Sabato mattina scorso, ore 07, stazione di Imperia Porto Maurizio. Mi si avvicina un giovane, che poi scoprirò lavorare su uno dei mega yacht ormeggiati nel nuovo porto turistico: "Devo andare a Grosseto, l'Intercity è esaurito e non mi hanno fatto il biglietto neppure per stare in piedi. Compro il suo, a qualsiasi prezzo!". Purtroppo per lui, non avevo alcunché da vendergli, trovandomi lì in attesa di un familiare. "Cavolo, che sfortuna. Vabbè, io salgo lo stesso, spero di trovare un capotreno comprensivo".
Lunedì pomeriggio, Autostrada dei Fiori, direzione Genova e città del Nord: ci sono quaranta, dicasi quaranta, chilometri di coda. Chi ha raggiunto la Riviera per il lungo ponte del XXV Aprile ha portato il suo obolo al turismo ligure, ma ora paga dazio. Il rientro diventa un'odissea.
Queste due situazioni sono significative di quello che con fortunata metafora viene chiamato isolamento della Liguria. Metafora? Realtà, vivida e drammatica al tempo stesso. Al primo vero test di bella stagione, la Liguria è risprofondata nel baratro di una situazione che si trascina da anni e alla quale ancora neanche si ipotizza di porre rimedio.
Poche settimane fa, il trittico Liguria-Piemonte-Lombardia ha affrontato anche questo, fra i tanti problemi comuni. I tre governatori - Toti, Chiamparino e Maroni - concordano che così non si può andare avanti, che le grandi opere, stradali e ferroviarie, non possono più attendere. E dal vertice è uscita una forte sollecitazione al governo, senza l'ausilio del quale nulla si può fare.
Poi, però, il parlamentare ligure Maurizio Rossi ha scritto loro, e pure al competente ministro dei Trasporti Graziano Delrio, sollevando un'obiezione persino banale: "Va tutto bene, ma intanto che si realizzano i grandi investimenti non si può restare fermi.
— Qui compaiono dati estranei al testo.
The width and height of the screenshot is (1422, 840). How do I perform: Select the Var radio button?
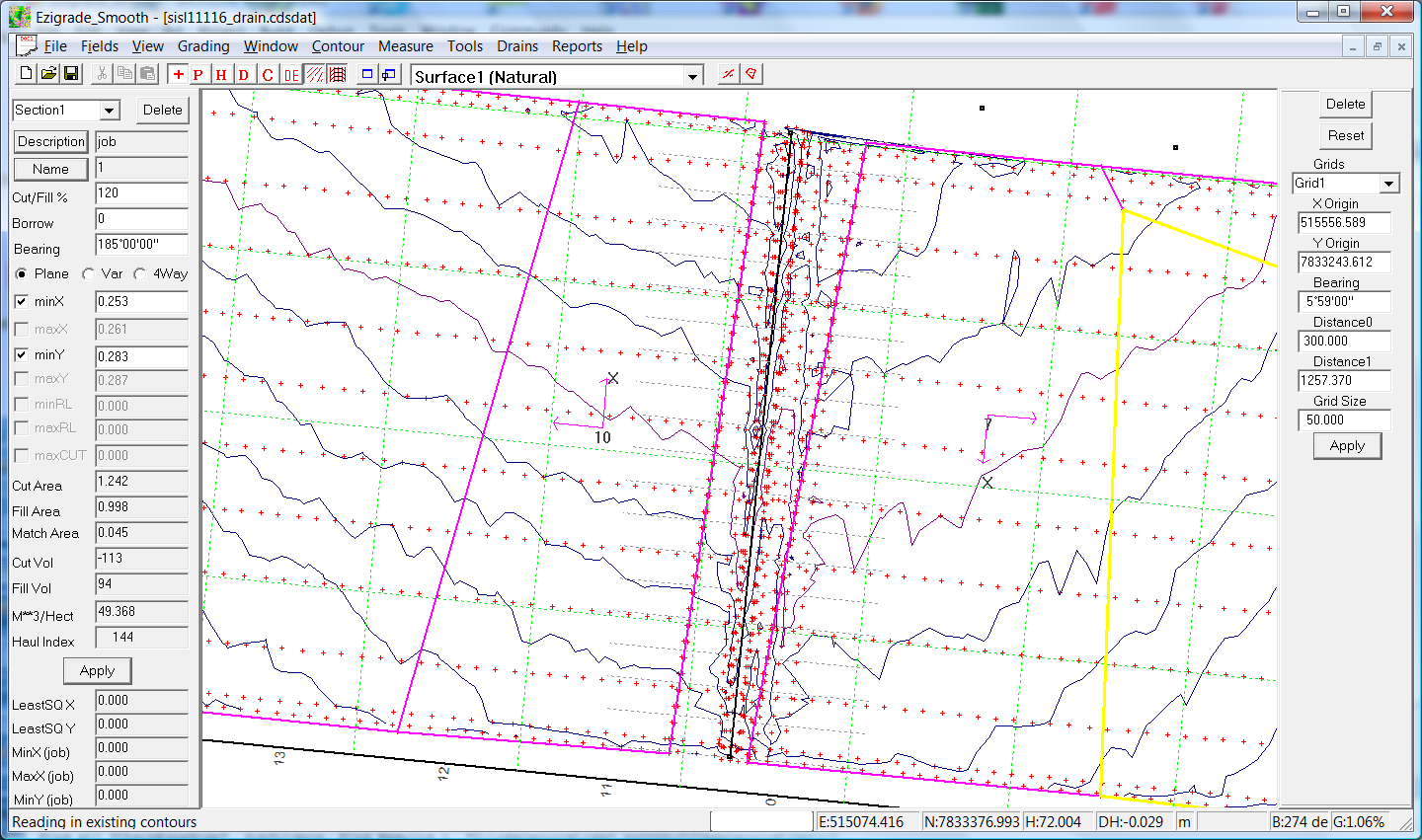(x=89, y=274)
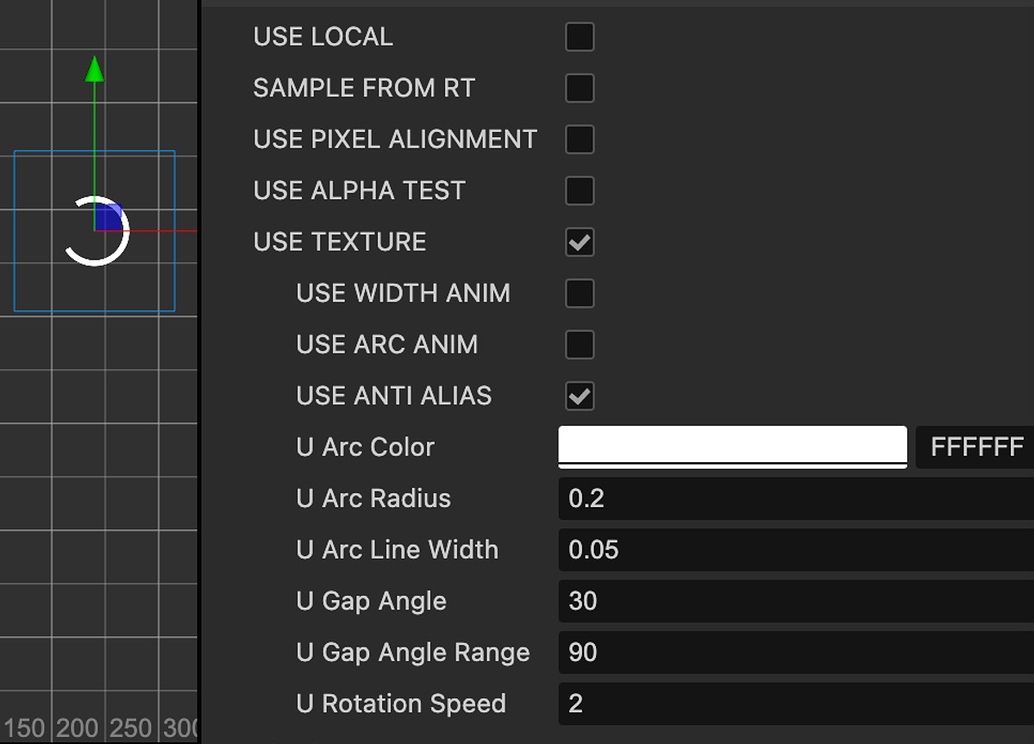Tick the SAMPLE FROM RT checkbox

pyautogui.click(x=580, y=88)
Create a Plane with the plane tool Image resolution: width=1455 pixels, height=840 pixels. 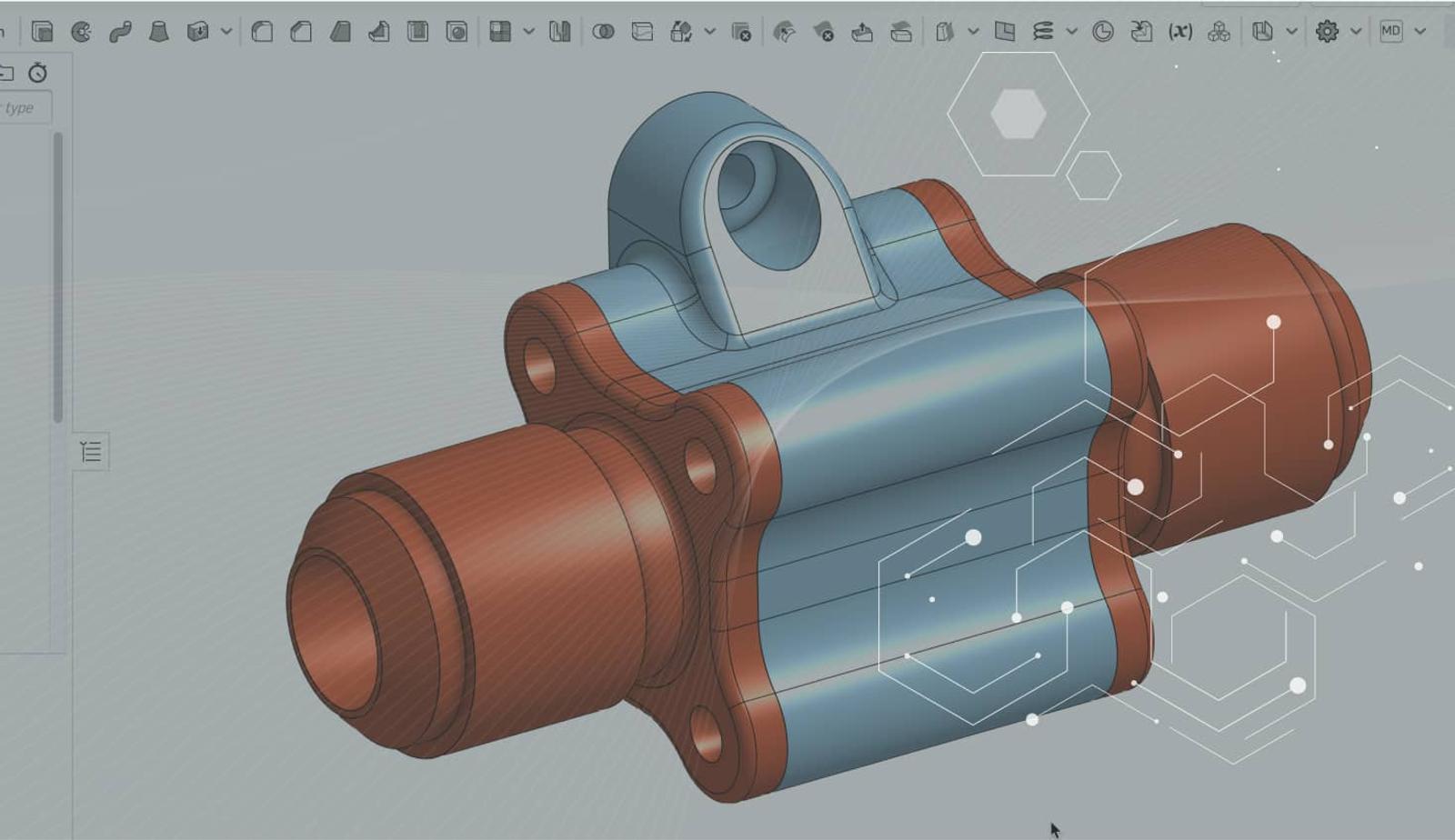click(1004, 32)
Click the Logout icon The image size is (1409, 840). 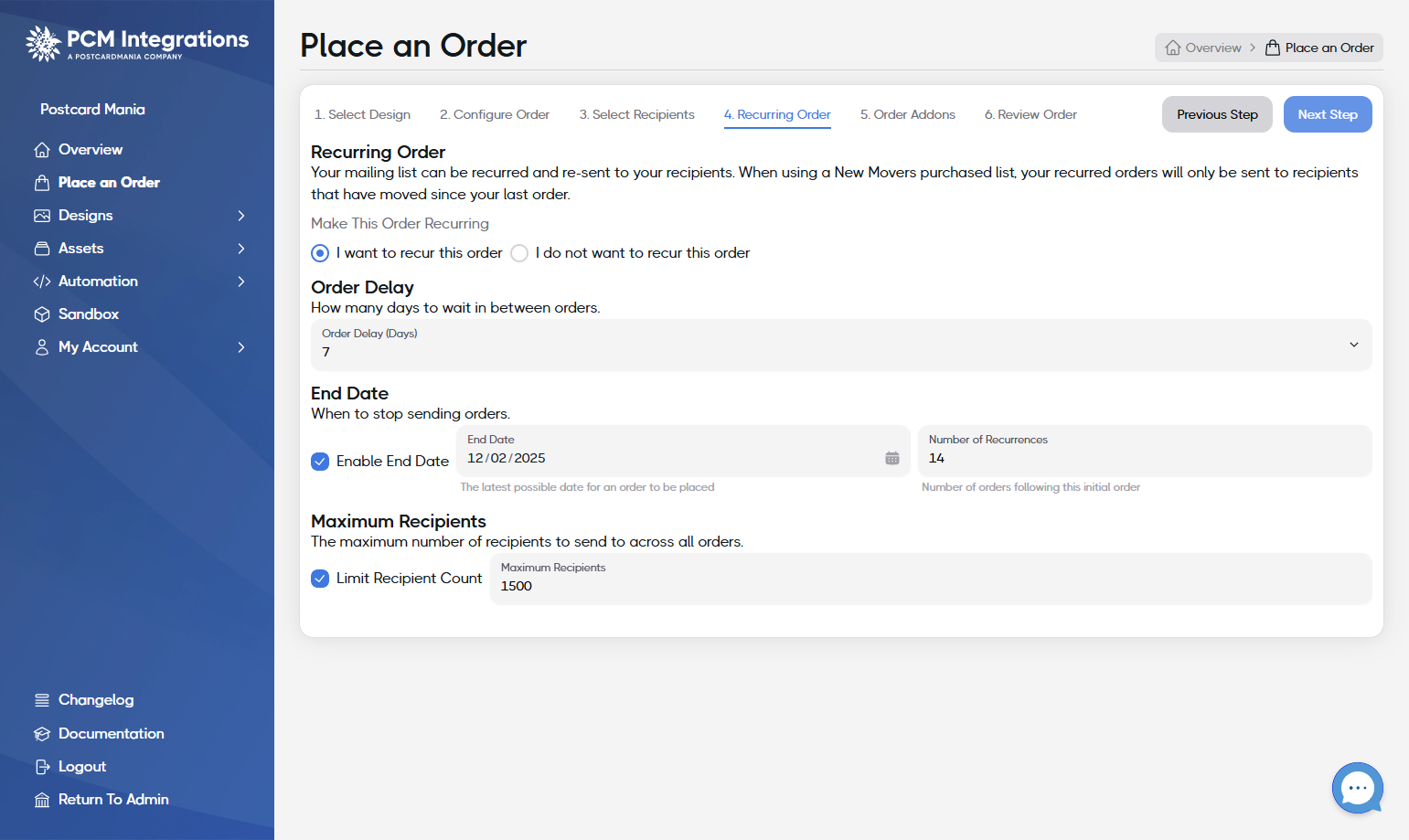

Interventi che migliorano la situazione sono possibili e vanno fatti". Dubito che Rossi abbia preso carta e penna dopo aver concordato la complicità di migliaia di villeggianti arrivati anche da Piemonte e Lombardia. E messisi in coda con l'auto, o pronti a ululare nelle stazioni ferroviarie, solo per dargli ragione. Semplicemente conosce la questione e l'ha sollevata una volta di più.
È vero che chi si muove in macchina lo fa a proprio rischio di interminabili incolonnamenti autostradali, ma è anche vero che non è per nulla incentivato a mollare le quattro ruote per puntare sullo sferragliare del treno. Al netto di confortevolezza discutibile e pulizia quasi sconosciuta, i convogli sono pochi, spesso mal cadenzati, con un numero di carrozze che si potrebbe aumentare per maggiorare la capienza, senza che ce ne sia uno che faccia partenza e arrivo senza fermate intermedie.
Sarebbero solo accorgimenti di minima, in qualche caso utili pure nei giorni feriali per favorire gli spostamenti lavorativi dei pendolari (un diretto Genova-Milano e ritorno è così impossibile?), ma risulterebbe molto concreto l'aiuto a rendere più vivibili gli spostamenti per ragioni di vacanza. I quali, è bene convincersene definitivamente, non sono una concessione al superfluo, bensì un volano determinante per la nostra malconcia crescita economica.
Non è una considerazione filosofica, lo dicono i numeri. In Italia il turismo vale circa 170 miliardi di euro, incide per quasi il 10,5 per cento nella formazione del Prodotto interno lordo, dà lavoro a quasi 2 milioni e 700.000 persone e copre l'11,6 per cento dell'intera occupazione nazionale. In questo contesto, la Liguria da sola mette insieme oltre 7 miliardi di Pil.
La cifra potrebbe facilmente lievitare se i collegamenti (anche quelli aerei, affidati a un aeroporto genovese sempre meno competitivo) fossero adeguati. E questo basta a dimostrare che la battaglia contro l'isolamento della Liguria non è un problema di campanile, ma una questione maledettamente seria a livello nazionale. Caro primo ministro Matteo Renzi, do you understand?